(GIVEN EXERCISE):
Copy the lines from the line with "You are a computer-use" to the line with "Instruction: Click the", substituting "title" for "heading" and changing nothing else.

(ENTRIES):
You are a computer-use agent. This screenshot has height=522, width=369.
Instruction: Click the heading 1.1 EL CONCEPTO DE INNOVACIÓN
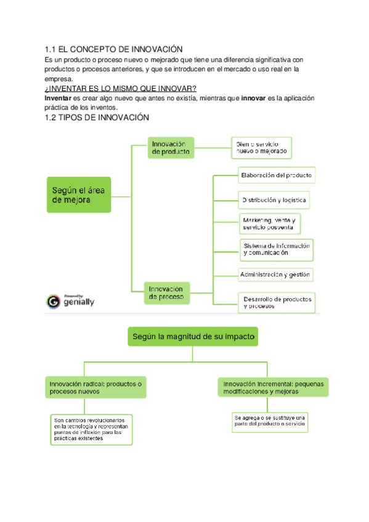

==

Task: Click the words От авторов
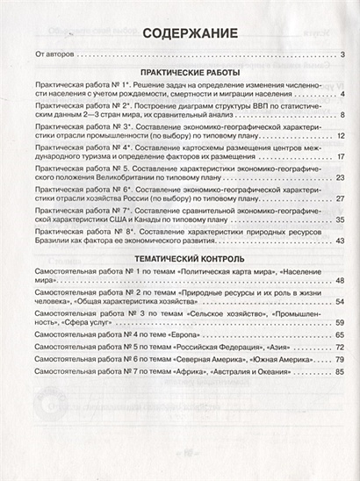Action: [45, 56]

--

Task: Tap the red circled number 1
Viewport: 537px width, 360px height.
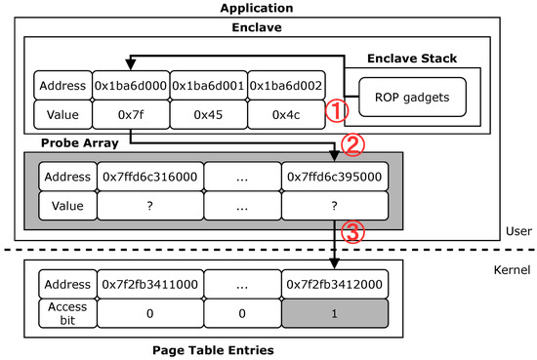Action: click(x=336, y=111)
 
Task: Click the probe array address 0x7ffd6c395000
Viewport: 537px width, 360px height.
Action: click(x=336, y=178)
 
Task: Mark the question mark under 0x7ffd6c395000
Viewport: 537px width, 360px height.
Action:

(ANSWER TO THE PROBLEM):
You are a computer-use agent. This screenshot has height=522, width=369.
Instruction: Click the title 1.1 EL CONCEPTO DE INNOVACIÓN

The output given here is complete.